Whether the prevalent rate can be adopted over stated rate where there is definite material showing disparity between the two - YES: ITAT

++ the short-point for our consideration is as to whether the Assessing Officer was justified in rejecting the value declared by the assessee and instead, determining the annual value of the property for the purposes of Sec. 23 of the Act based on estimation arrived at by him, having regard to the two instances noted in the vicinity of assessee's property; In this factual background, the claim of the assessee is that the actual rent be taken as the annual value of the property as it exceeds the Municipal ratable value.
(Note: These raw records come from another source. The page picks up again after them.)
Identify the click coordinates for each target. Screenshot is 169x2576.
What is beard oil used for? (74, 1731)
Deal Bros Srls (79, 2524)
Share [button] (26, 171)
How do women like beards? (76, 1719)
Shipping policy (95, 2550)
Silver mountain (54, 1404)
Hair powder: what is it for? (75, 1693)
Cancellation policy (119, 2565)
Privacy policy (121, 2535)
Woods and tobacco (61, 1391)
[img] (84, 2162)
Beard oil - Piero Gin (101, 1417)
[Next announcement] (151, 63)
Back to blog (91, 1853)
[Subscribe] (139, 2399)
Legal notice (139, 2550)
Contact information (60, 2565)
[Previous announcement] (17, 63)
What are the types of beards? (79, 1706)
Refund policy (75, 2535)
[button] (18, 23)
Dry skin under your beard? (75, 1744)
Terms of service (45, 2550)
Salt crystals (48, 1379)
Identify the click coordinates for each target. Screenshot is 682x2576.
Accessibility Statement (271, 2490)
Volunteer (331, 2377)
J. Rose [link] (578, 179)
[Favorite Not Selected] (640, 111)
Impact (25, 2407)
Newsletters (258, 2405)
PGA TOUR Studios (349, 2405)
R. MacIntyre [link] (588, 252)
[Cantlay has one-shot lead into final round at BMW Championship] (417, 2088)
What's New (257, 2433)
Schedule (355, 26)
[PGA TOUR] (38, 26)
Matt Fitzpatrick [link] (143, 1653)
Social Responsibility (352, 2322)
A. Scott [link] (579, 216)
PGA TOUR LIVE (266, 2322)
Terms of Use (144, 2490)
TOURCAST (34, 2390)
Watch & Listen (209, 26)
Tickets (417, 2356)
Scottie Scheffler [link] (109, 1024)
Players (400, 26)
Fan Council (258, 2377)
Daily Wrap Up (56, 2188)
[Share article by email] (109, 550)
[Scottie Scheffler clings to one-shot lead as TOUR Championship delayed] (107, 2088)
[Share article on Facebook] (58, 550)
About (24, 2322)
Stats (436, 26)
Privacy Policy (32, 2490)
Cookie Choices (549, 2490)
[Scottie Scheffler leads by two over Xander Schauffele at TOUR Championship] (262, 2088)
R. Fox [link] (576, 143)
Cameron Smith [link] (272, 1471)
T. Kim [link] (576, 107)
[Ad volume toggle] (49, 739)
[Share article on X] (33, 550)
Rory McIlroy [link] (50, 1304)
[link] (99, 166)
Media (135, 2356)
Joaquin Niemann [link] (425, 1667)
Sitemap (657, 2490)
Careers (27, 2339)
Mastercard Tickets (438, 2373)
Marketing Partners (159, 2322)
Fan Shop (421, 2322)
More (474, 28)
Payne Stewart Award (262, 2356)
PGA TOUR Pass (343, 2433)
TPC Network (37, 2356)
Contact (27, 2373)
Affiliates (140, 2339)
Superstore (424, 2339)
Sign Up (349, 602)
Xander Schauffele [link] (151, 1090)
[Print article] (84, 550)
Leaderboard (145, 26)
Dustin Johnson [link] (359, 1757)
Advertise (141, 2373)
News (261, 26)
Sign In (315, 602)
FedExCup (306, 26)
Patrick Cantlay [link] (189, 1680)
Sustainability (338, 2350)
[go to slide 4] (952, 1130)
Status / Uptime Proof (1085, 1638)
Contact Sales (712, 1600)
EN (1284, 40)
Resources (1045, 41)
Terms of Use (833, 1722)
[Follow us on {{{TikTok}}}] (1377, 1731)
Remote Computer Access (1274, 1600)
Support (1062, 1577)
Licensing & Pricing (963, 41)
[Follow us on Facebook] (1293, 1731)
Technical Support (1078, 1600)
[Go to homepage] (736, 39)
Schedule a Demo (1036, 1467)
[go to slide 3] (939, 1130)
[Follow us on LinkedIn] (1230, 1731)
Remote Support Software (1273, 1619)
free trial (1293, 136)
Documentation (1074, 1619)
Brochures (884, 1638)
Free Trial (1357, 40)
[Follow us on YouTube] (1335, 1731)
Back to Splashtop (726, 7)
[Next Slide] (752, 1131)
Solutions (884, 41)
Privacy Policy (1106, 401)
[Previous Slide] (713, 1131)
The AO does not accept Rs 7,500/- per month as the value for which the property might reasonably be expected to be let. In such a situation, as held by the Bombay High Court in the case of CIT vs. Tip Top Typography, the AO is required to carry out necessary investigations and inquiries. It is further prescribed that the AO shall have cogent and satisfactory material in his possession "which indicate that the parties have concealed the real position". It has been further explained that there must be "definite and positive material to indicate that the parties have suppressed the prevailing rate". If we were to examine the case made out by the AO in the instant in the background of the above reasoning laid down by the Bombay High Court, it is found that there is no allegation, much less any positive material with the AO, to say that the assessee has suppressed the real position by declaring rent from the sister concern @ Rs.7,500/- per month. On the contrary, what we find is that without arriving at such satisfaction, the AO has proceeded to ascertain the going rate of the rentals in the vicinity of assessee's property. Such approach is contrary to the judgment of the Bombay High Court in the case of Tip Top Typography, wherein the following discussion would indicate that ascertaining of the going rate in the market is not the basis to reject the actual rent declared, but rather there has to be a definite and positive material to indicate that the parties have suppressed the prevailing rate and the exercise of ascertaining the going rate would follow his satisfaction of disagreeing with the stated rent on the basis of definite and positive material;

++ on such reasoning, the action of the AO is liable to be set-aside. Apart there from, we find that the AO has straightaway based his estimation on the rates found on his inquiry without establishing the similarity of the arrangement. As pointed out by the learned representative with regard to the rental arrangement of Galaxy Aviation, the same is incomparable with assessee's arrangement because of the timing difference. The arrangement of Galaxy Aviation is of the year 2012 whereas assessee's arrangement is of 2007. Even with regard to the rental arrangement of Bank of India, there are no details brought out by the AO to show as to how the same are comparable to the assessee's arrangement. Therefore, on this ground also, the estimation made by the AO cannot be straightaway accepted;

++ therefore, there is no justification for the action of the AO in disregarding the actual rent declared by the assessee for the purpose of arriving at the annual value of the property to be taxed u/s 22 of the Act. As a consequence, we set-aside the order of CIT(A) and restore the matter back to the file of the Assessing Officer who shall recompute the income assessable under the head 'Income from House Property'. Thus, on this aspect, the assessee succeeds.